## Job
Swap "location" for "position" in the data from the line with "I want to click on hits-max-label: 1737, so" through the end, changing nothing else, and write those lines out again without the pictures.

## Material shown
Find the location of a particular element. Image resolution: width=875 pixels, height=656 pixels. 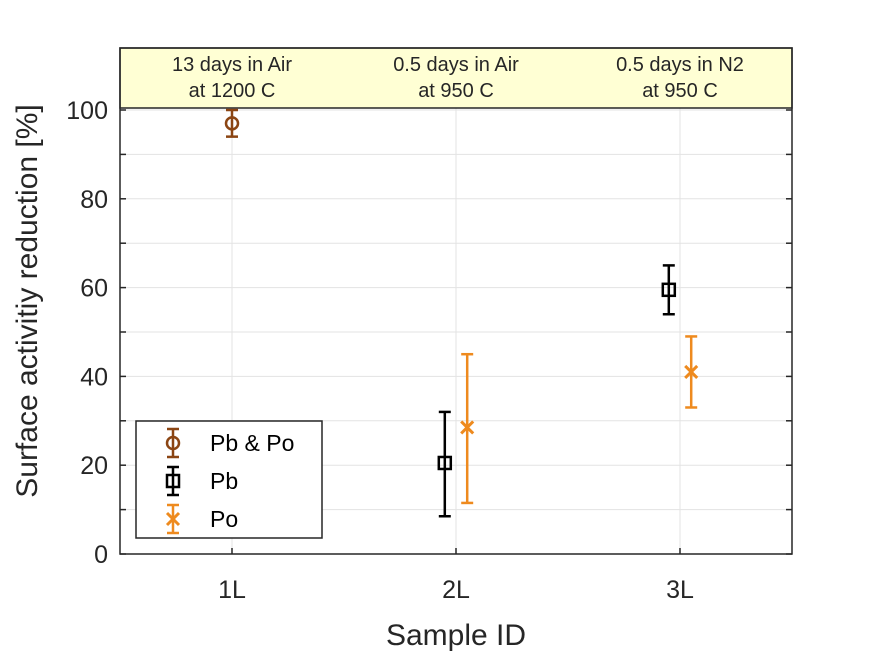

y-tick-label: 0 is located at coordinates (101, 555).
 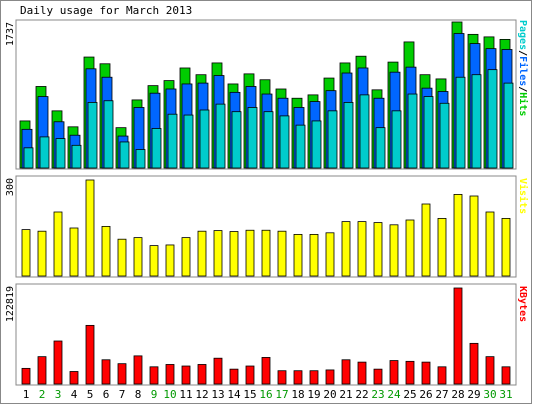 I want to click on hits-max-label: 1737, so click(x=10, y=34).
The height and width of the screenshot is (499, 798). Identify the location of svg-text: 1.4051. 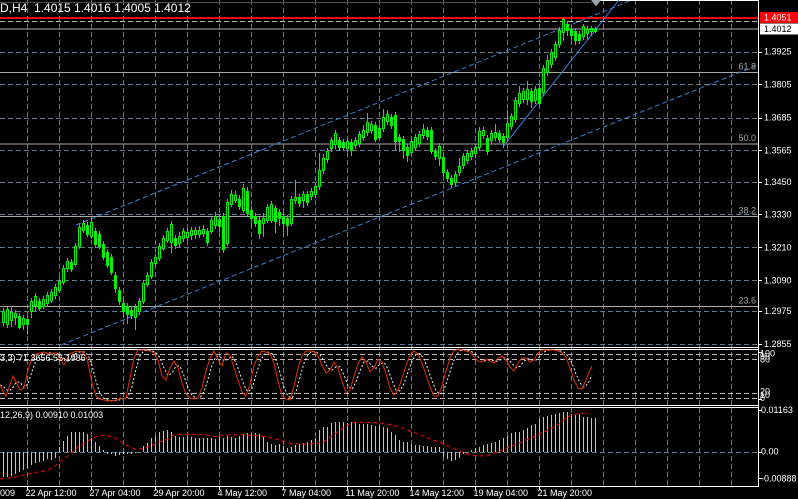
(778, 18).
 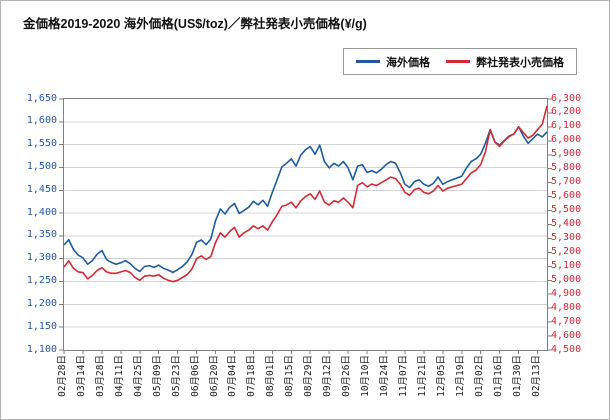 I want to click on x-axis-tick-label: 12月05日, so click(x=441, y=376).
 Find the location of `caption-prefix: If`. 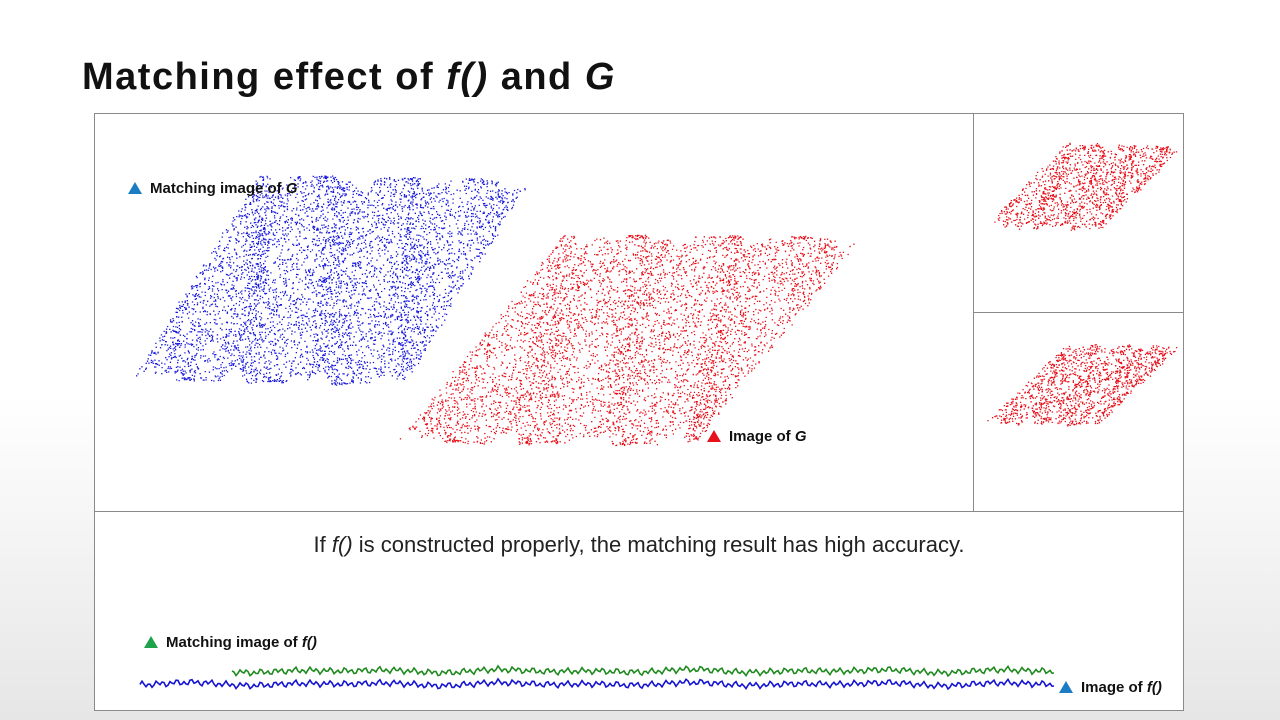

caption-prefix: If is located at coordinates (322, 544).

## Exercise response
  I want to click on hits-max-label: 1737, so click(x=10, y=34).
The height and width of the screenshot is (499, 798). Identify the position of svg-text: 1.4051. 
(778, 18).
  I want to click on x-axis-tick-label: 12月05日, so click(x=441, y=376).
 Find the position of `caption-prefix: If`. 

caption-prefix: If is located at coordinates (322, 544).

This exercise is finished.